*** Opening DATA SUPPLIED ***
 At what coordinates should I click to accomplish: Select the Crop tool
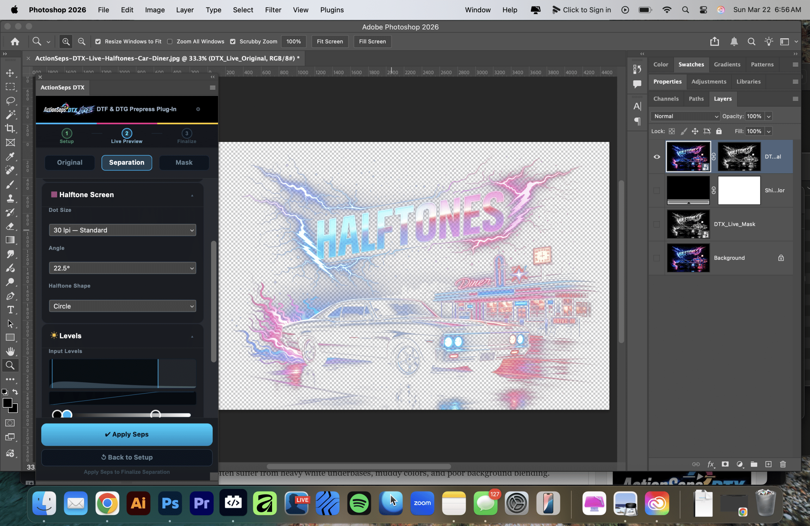pyautogui.click(x=10, y=129)
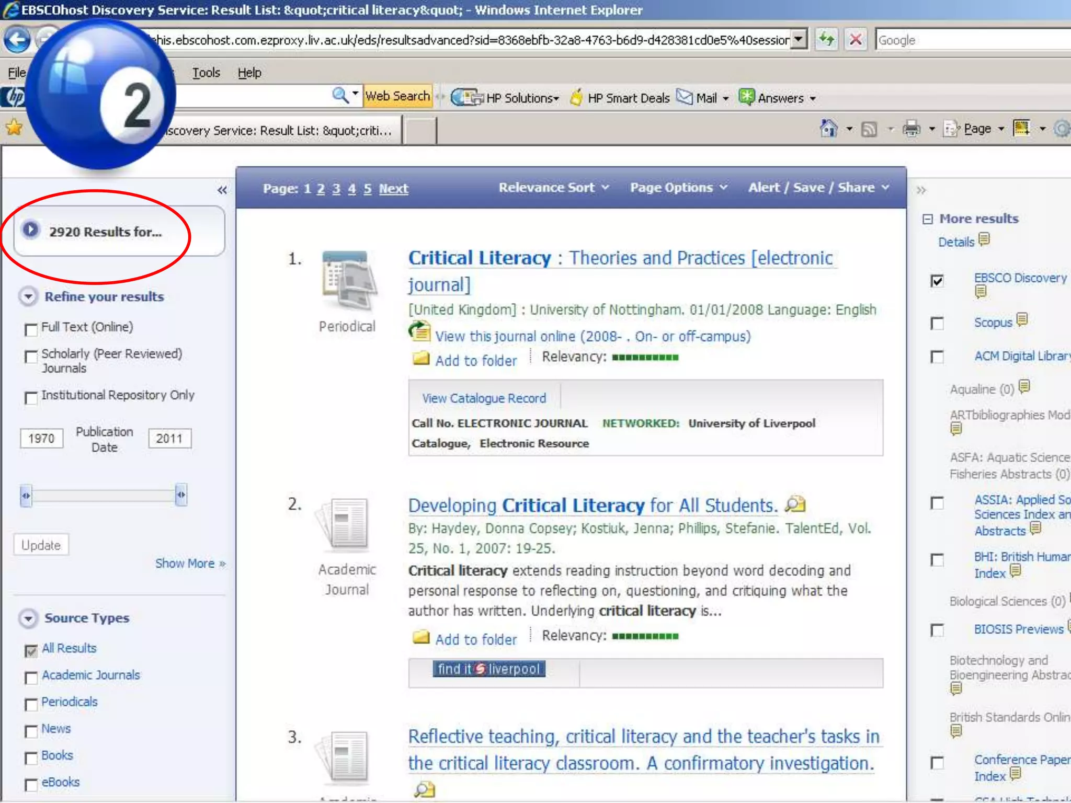This screenshot has width=1071, height=803.
Task: Tick the Scopus database checkbox
Action: point(937,324)
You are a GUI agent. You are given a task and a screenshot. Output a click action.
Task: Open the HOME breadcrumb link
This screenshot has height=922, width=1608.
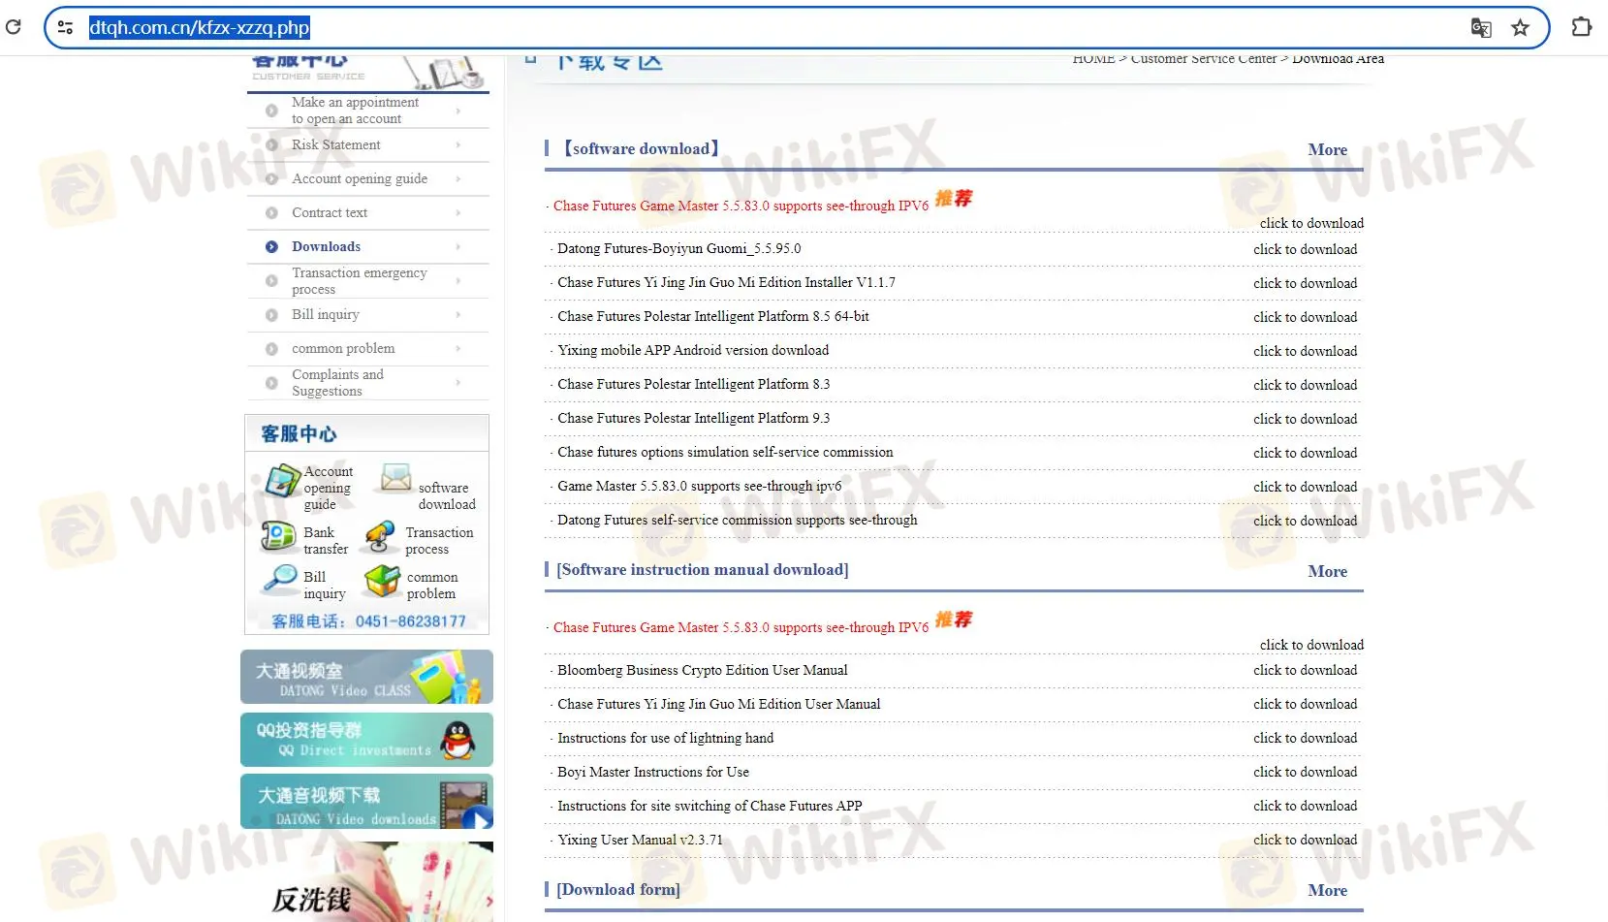(1094, 58)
*** Closing DATA SUPPLIED ***
> **WHAT TO DO**:
Without the pictures, transcribe exactly the lines above from the one containing "You are a GUI" through the last.

> **RESPONSE AREA**:
You are a GUI agent. You are given a task and a screenshot. Output a click action.
Task: Open the HOME breadcrumb link
This screenshot has height=922, width=1608.
(1094, 58)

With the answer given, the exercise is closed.